* **SOURCE RECORDS**
--- START ---
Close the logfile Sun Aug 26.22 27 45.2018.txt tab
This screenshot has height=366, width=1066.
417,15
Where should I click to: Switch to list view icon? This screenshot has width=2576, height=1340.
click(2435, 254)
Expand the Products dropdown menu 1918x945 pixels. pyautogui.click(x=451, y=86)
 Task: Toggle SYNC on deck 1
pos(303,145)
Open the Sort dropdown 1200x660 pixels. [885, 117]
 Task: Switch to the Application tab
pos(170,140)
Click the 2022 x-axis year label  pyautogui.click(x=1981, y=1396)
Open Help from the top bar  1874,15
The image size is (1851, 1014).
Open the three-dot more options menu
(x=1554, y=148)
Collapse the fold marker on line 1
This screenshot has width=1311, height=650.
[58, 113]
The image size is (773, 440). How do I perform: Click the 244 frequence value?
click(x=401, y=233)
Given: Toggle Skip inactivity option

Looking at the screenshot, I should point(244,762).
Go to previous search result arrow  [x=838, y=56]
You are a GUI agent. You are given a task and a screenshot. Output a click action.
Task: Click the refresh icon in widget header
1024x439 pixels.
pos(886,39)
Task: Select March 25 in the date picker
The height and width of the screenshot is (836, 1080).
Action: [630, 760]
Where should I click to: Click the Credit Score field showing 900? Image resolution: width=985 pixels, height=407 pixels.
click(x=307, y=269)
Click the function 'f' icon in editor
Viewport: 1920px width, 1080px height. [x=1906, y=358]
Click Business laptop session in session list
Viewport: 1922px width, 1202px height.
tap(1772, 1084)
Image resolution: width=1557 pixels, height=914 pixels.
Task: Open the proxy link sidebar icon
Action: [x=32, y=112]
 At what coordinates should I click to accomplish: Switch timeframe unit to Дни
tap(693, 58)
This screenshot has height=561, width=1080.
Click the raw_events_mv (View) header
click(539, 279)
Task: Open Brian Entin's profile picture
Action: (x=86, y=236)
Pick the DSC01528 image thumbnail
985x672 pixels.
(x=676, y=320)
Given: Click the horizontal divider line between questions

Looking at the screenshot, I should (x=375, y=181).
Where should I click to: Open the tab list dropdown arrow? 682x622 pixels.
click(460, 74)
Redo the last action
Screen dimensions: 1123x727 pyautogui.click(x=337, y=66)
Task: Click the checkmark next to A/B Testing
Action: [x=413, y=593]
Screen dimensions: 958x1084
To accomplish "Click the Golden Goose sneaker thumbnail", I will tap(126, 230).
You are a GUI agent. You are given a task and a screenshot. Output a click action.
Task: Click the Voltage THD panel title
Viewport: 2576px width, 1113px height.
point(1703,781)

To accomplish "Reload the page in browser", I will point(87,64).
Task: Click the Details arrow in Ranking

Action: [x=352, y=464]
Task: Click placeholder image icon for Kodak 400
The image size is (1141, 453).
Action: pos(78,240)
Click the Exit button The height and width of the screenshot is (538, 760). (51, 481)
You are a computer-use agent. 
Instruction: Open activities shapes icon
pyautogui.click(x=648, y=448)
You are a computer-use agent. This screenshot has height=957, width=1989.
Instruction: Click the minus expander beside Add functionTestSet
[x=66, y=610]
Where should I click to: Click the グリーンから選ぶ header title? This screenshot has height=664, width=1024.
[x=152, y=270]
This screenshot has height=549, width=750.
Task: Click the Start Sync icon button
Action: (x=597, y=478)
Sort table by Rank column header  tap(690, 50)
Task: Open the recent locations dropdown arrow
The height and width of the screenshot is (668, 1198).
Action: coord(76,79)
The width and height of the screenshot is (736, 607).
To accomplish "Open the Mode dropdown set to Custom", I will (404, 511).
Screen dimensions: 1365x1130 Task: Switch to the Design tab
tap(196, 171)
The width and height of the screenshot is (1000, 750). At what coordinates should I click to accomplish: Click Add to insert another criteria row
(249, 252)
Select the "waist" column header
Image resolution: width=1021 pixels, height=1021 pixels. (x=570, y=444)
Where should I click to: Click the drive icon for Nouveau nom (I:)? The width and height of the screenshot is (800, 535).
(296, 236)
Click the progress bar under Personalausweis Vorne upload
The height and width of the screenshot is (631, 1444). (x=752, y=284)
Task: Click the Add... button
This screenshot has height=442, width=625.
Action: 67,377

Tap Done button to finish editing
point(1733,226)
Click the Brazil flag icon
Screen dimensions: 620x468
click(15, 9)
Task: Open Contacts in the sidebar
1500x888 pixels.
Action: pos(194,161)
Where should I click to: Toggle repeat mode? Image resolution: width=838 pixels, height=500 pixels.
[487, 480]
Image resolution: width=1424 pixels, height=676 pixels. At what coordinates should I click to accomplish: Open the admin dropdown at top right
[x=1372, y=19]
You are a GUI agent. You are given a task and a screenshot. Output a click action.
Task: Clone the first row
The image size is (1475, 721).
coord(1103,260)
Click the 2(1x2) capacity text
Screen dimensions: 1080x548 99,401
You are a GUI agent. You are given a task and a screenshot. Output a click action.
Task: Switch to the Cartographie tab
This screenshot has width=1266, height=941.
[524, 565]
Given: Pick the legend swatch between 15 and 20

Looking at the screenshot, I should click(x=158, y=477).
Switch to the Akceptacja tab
--- END ---
* **WHAT YOU WILL DO**
Put the lines of the listing running from the line that contains "Where should I click to: Click the Credit" through the line that contains "I will point(87,64).", both included, into a JSON list of strings with one string per line and blank lines omitted.

* **RESPONSE**
[
  "Where should I click to: Click the Credit Score field showing 900? Image resolution: width=985 pixels, height=407 pixels.",
  "click(x=307, y=269)",
  "Click the function 'f' icon in editor",
  "Viewport: 1920px width, 1080px height. [x=1906, y=358]",
  "Click Business laptop session in session list",
  "Viewport: 1922px width, 1202px height.",
  "tap(1772, 1084)",
  "Image resolution: width=1557 pixels, height=914 pixels.",
  "Task: Open the proxy link sidebar icon",
  "Action: [x=32, y=112]",
  " At what coordinates should I click to accomplish: Switch timeframe unit to Дни",
  "tap(693, 58)",
  "This screenshot has height=561, width=1080.",
  "Click the raw_events_mv (View) header",
  "click(539, 279)",
  "Task: Open Brian Entin's profile picture",
  "Action: (x=86, y=236)",
  "Pick the DSC01528 image thumbnail",
  "985x672 pixels.",
  "(x=676, y=320)",
  "Given: Click the horizontal divider line between questions",
  "Looking at the screenshot, I should (x=375, y=181).",
  "Where should I click to: Open the tab list dropdown arrow? 682x622 pixels.",
  "click(460, 74)",
  "Redo the last action",
  "Screen dimensions: 1123x727 pyautogui.click(x=337, y=66)",
  "Task: Click the checkmark next to A/B Testing",
  "Action: [x=413, y=593]",
  "Screen dimensions: 958x1084",
  "To accomplish \"Click the Golden Goose sneaker thumbnail\", I will tap(126, 230).",
  "You are a GUI agent. You are given a task and a screenshot. Output a click action.",
  "Task: Click the Voltage THD panel title",
  "Viewport: 2576px width, 1113px height.",
  "point(1703,781)",
  "To accomplish \"Reload the page in browser\", I will point(87,64)."
]